Selectivity of vacuum ammonia stripping using porous gas-permeable and dense pervaporation membranes under various hydraulic conditions and feed water compositions

Recovery of ammonia (NH₃) from residual waters offers various reuse opportunities, such as the production of fertilisers and the generation of electricity and heat. However, simultaneous evaporation of water (H₂O) during NH₃ stripping under vacuum results in diluted recovered NH₃ gas with high H₂O contents. Whereas porous gas-permeable membranes are already used for vacuum NH₃ stripping, the use of non-porous silica-based pervaporation (PV) membranes showed promising results in recent literature, with respect to more selective transfer of NH₃ compared to H₂O. In this study, we assessed the selectivity of NH₃ over H₂O transfer (S_NH3/H2O) for different types of membranes, under various hydraulic conditions and feed water compositions. The three following membranes were tested: a porous gas-permeable polytetrafluoroethylene (PTFE) membrane, a hydrophilic (Hybrid Silica PV) membrane and a hydrophobic polydimethylsiloxane PV (PDMS PV) membrane. For the PTFE and the Hybrid Silica PV membrane, S_NH3/H2O ranged between 0.1 and 0.4, indicating that the transfer of NH₃ was consistently less preferred compared to the transfer of H₂O. The preference for H₂O over NH₃ transfer through the membranes at various hydraulic conditions and feed water compositions can be assigned to the similarity in polarity and kinetic diameter of NH₃ and H₂O and the low relative concentration of NH₃ in the used feed waters (approximately 0.1–1.0 wt%).

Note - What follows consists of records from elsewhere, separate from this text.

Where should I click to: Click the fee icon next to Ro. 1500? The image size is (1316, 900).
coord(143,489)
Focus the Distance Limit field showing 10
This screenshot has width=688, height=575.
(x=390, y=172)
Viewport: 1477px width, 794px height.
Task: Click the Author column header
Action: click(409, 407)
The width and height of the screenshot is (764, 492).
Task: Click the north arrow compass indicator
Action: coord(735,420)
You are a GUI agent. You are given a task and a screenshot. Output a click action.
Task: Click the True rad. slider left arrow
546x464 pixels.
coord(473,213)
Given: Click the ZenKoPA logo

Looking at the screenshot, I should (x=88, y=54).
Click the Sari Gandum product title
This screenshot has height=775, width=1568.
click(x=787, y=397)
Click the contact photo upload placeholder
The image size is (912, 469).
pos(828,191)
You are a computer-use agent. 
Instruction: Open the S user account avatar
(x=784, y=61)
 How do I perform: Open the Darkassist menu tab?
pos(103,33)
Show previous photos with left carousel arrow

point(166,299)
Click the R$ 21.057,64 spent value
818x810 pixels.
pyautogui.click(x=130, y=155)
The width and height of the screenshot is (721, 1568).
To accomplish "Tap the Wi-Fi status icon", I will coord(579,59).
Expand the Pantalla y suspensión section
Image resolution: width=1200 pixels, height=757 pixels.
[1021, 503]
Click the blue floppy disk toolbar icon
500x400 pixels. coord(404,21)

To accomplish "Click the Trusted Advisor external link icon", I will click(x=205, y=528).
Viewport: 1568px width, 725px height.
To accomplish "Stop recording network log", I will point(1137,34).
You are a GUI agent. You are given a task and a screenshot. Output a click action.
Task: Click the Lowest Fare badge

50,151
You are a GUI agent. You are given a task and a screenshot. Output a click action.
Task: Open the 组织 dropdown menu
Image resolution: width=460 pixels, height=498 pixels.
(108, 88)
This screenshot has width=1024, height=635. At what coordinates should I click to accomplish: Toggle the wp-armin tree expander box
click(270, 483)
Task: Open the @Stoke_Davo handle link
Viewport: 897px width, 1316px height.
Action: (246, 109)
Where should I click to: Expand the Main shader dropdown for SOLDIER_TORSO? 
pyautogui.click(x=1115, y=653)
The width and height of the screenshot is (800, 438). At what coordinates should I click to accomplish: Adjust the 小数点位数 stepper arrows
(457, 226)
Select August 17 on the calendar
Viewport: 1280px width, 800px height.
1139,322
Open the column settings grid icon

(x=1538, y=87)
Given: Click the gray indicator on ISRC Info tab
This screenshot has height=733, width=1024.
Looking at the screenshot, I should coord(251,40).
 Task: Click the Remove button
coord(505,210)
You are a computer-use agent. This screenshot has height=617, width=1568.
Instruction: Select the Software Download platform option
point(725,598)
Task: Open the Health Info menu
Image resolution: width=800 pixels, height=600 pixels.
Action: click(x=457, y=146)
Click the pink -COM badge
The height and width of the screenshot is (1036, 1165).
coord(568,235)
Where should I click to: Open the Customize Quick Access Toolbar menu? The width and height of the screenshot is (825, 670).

The PDMS PV membrane showed negligible NH₃ transfer and deteriorated rapidly during the NH₃ stripping experiments. The S_NH3/H2O of both gas-permeable and PV membranes was higher for unsteady than for steady hydraulic conditions. Furthermore, the S_NH3/H2O of the both PTFE and the Hybrid Silica decreased when the ionic strength of the feed water increased from 0.0 to 0.8 mol∙L⁻¹ and when the NH₃ feed water concentration increased from 1 to 10 g∙L⁻¹. According to the results, the used PV membranes did not show selectivity of NH₃ over H₂O transfer. In fact, the used PV membranes consistently had a lower S_NH3/H2O than the PTFE membrane. Hence, the dense silica-based PV membranes did not allow for the recovery of gaseous NH₃ from water, with lower H₂O content in the recovered gas, compared to porous PTFE membranes.